Thursday, April 3, 2008
Anyone else starting to get the feeling that Jordan Taylor is going to be our next transcendent superstar? Read this story, where the St. Paul Pioneer Press named Jordan its player of the year.
What's not to love about him? Solid game? Check. Good grades? Check. Stable family life? Check. Engaging media-friendly personality? Check.
The next Devin Harris? Slow down there, Tappa, let's not get carried away. But it's exciting to read stuff like this.
Also, the Star Trib named Jordan and Jared Berggren to its all-metro team. When his Princeton team came to Wisconsin, they got smacked by a good Waupun team, which gave me pause, but it sounds like his team wasn't very good and opponents swarmed him.
OK, Cities guys, who's seen them play? I understand Taylor and Mike Bruesewitz both played in the state finals. I'm excited about hearing the Taylor report, anxious about the Bruiser report.
Wednesday, April 2, 2008
The NBA Developmental League has always been a curiosity to me. Never watched a game, because I figured it's about one step above the And 1 Mixed Tape Tour on the quality meter. But just because the teams have nicknames like Mad Ants and D-Fenders doesn't mean good basketball isn't being played or that guys can legitimately graduate to the NBA from there.
At least that's what I'm hoping for on behalf of Alando Tucker. Tuck has been tearing up the D-League playing for the Albuquerque Thunderbirds, averaging 28.4 points per game on 52.1% field goal shooting, including 39.1% on 3-pointers, and 87.5% on free throws.
He's also grabbing more than six rebounds and passing out almost two assists per game. Unless there is absolutely no defense being played in this league - a distinct possibility - that's pretty damn impressive. These are all former college stars, and former Michigan sideshow act Brent Petway, he's going up against.
Interesting teammates of Alando's are Darvin Ham (give it up, man!), Julius Hodge, and Kevin Pittsnoggle.
Hopefully we'll see Alando back in Phoenix once those rough edges of his game are refined further.
Tuesday, April 1, 2008
Looks like Indiana has chosen Tan Cream to be its replacement for Kelvin Sampson. Not sure how I feel about the move. I can't hate him as Marquette's coach anymore, but he will now be with one of our Big Ten rivals, so I guess he sentiment remains.
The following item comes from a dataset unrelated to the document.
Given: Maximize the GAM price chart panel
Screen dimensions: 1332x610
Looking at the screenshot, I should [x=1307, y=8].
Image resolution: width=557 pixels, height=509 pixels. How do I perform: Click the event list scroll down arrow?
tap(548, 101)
He'll have his work cut out for him in Bloomington.
Not a bad hire for the Hoosiers, but I think they could have done better. Crean did a good enough job in Milwaukee, but if Dwayne Wade has better grades coming out of high school, Crean never goes to a Final Four, MU is still in a hyphenated conference, and he's got one NCAA Tournament win and a bunch of NIT bids to show for almost a decade there. It will be interesting to see who Gold fans want as their next coach. Majerus! Majerus!
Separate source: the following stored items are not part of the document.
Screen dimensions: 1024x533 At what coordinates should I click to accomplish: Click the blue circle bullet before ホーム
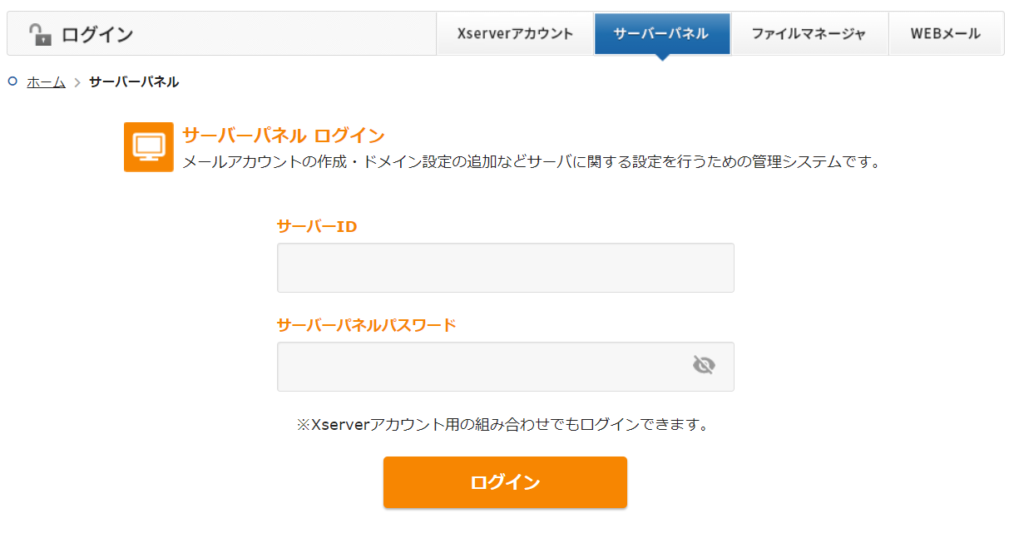(x=12, y=82)
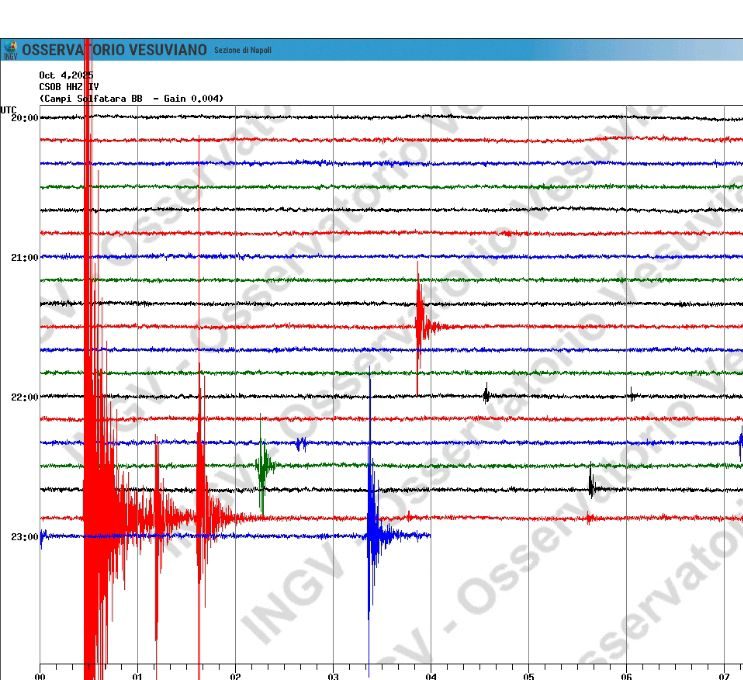Click the Oct 4, 2025 date text
743x680 pixels.
click(x=66, y=76)
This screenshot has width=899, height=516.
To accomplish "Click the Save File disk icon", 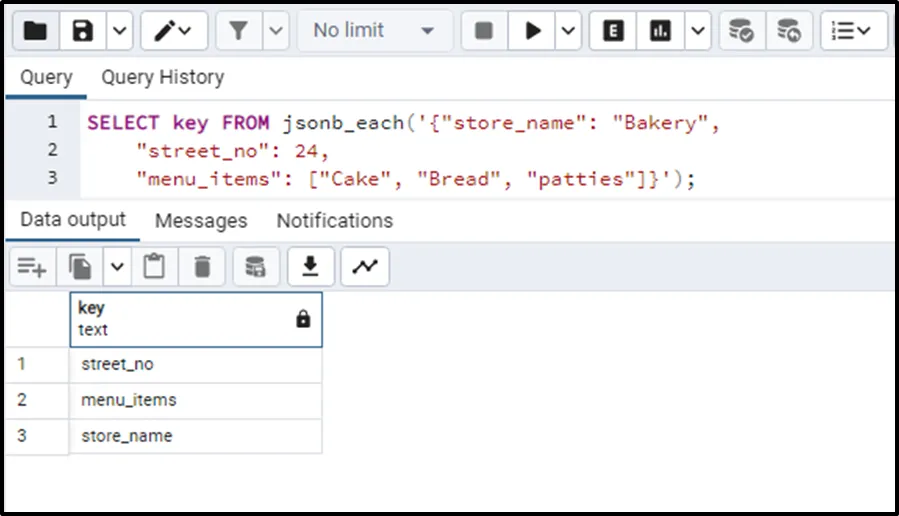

The good thing about this is it saves Tony Bennett for us for when Bo retires, whenever that may be.
When we were in school, I thought our staff at the Daily Cardinal did a nice job with the sports section. Sure there was some entry-level crappiness, some really good stories, columns, and photography, and a whole lot of typical college newspaper sports coverage.
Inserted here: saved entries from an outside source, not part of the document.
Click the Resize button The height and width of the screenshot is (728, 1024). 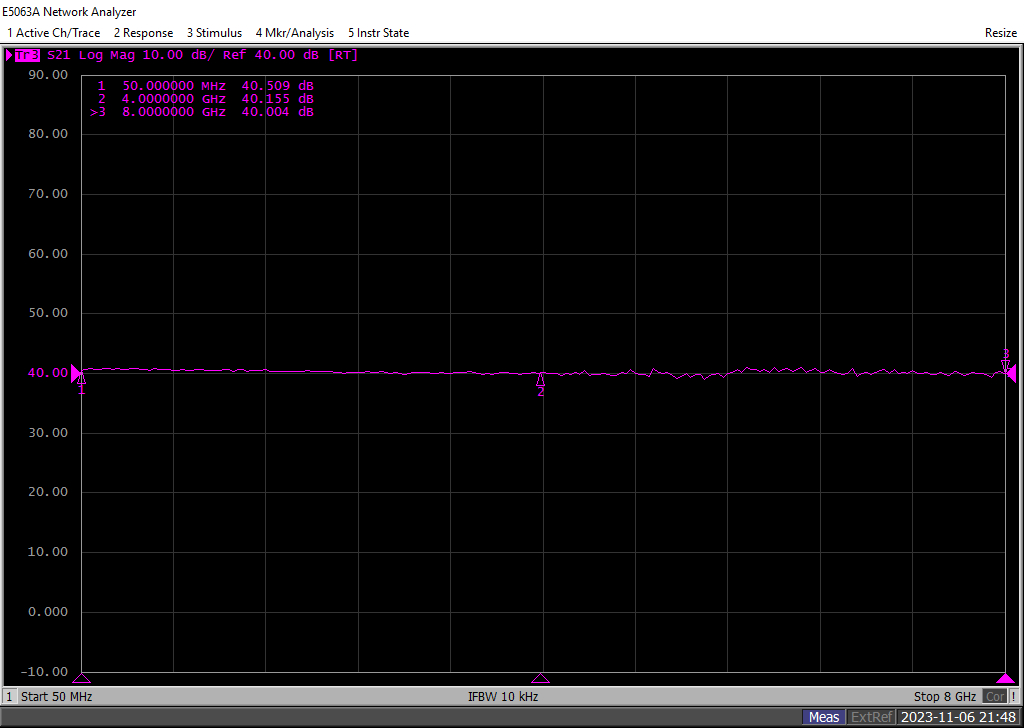point(1000,33)
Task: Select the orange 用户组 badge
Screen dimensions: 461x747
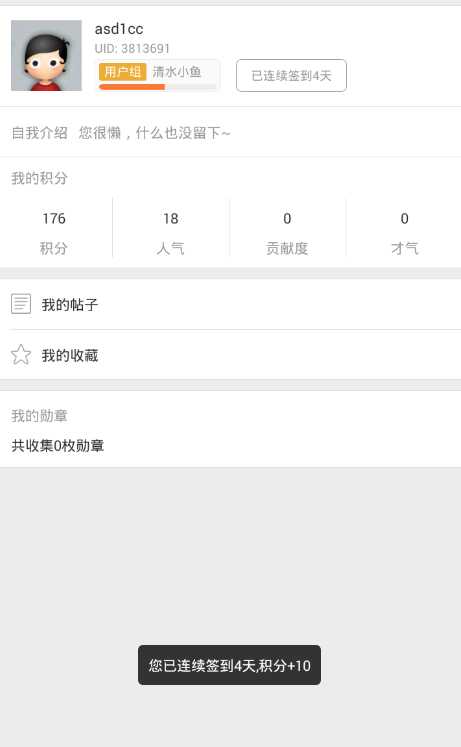Action: (x=122, y=72)
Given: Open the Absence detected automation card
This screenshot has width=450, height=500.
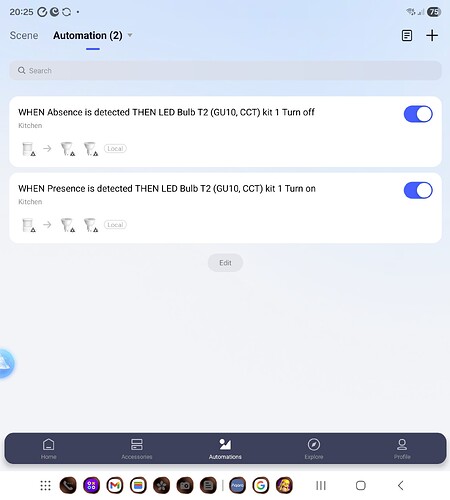Looking at the screenshot, I should (x=225, y=132).
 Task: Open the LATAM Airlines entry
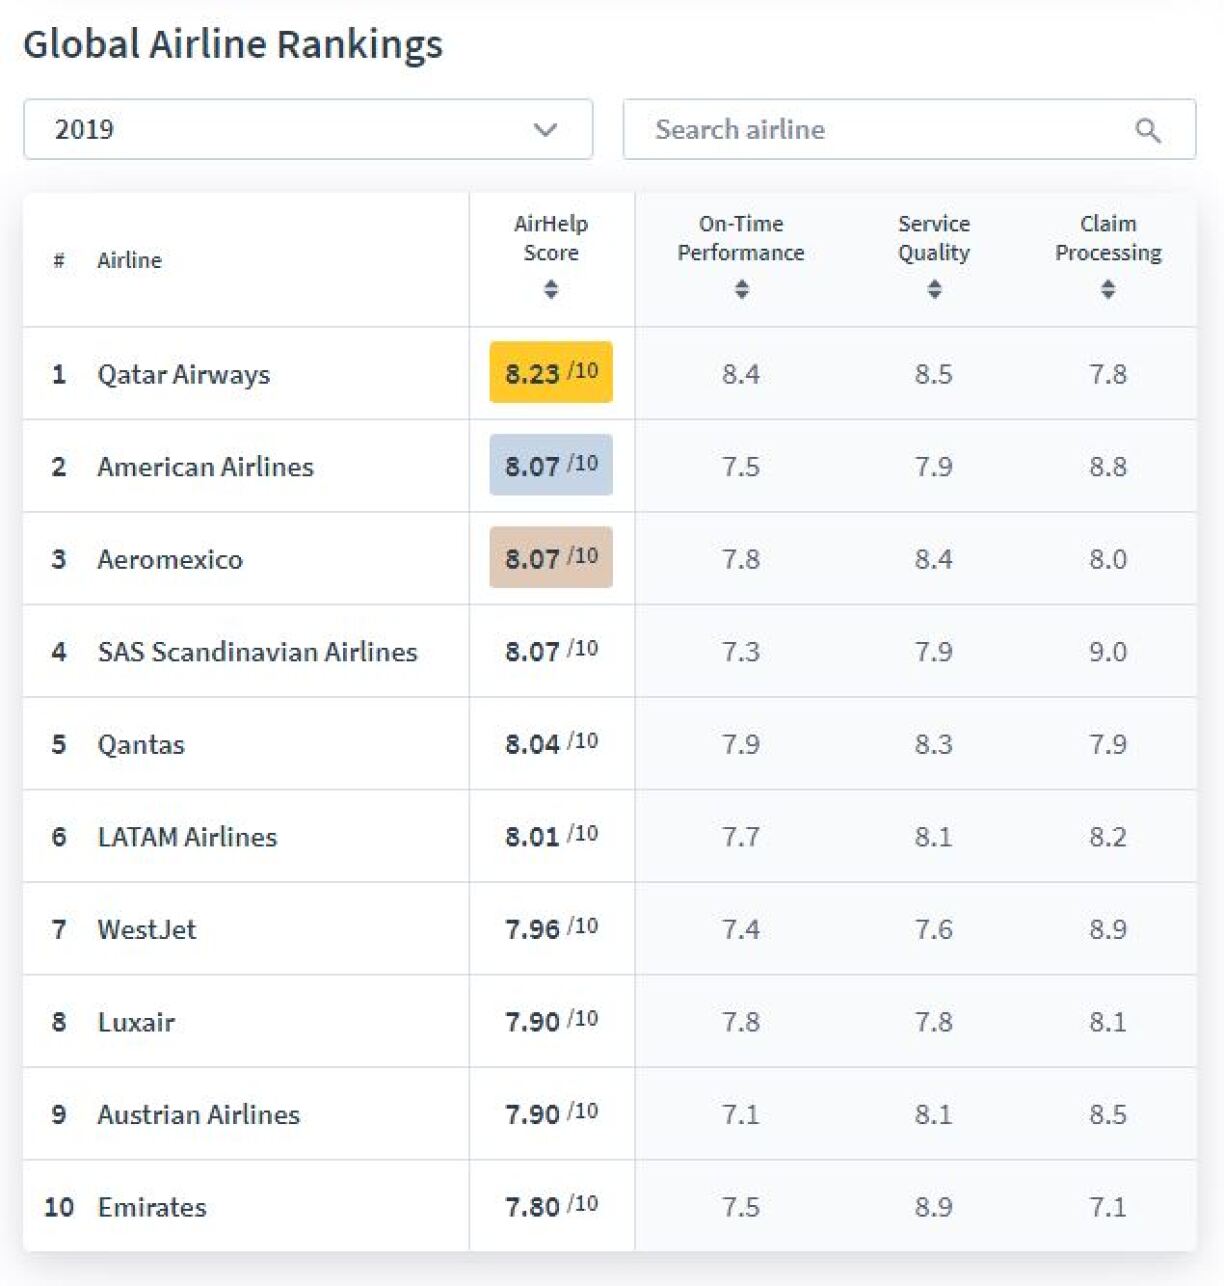click(187, 837)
We never did anything too silly, though, which in one sense is good - we were training to become professional journalists. On the other hand, it's a shame we didn't - college is your last real chance to goof around and do stupid things before you have a car payment and diapers to buy.
That's what makes this Cardinal April Fool's Day story Jim sent over so funny:
Bielema's girlfriend tired of 1-0 mantra
Give it a read, it's good. I, for one, think the whole 1-0 thing is silly (but not the guy in the picture above). I sure did back at my first job in Ohio, when control freak coach Tom Peiffer of Gibsonburg brainwashed his kids with the 1-0 thing - and it's nice to see someone poking fun at it. A little bit risky, too - who knows how Bielema will react?
Well, our basement had some minor flooding last night, so I'm going to wet vacuum 1-0 right now.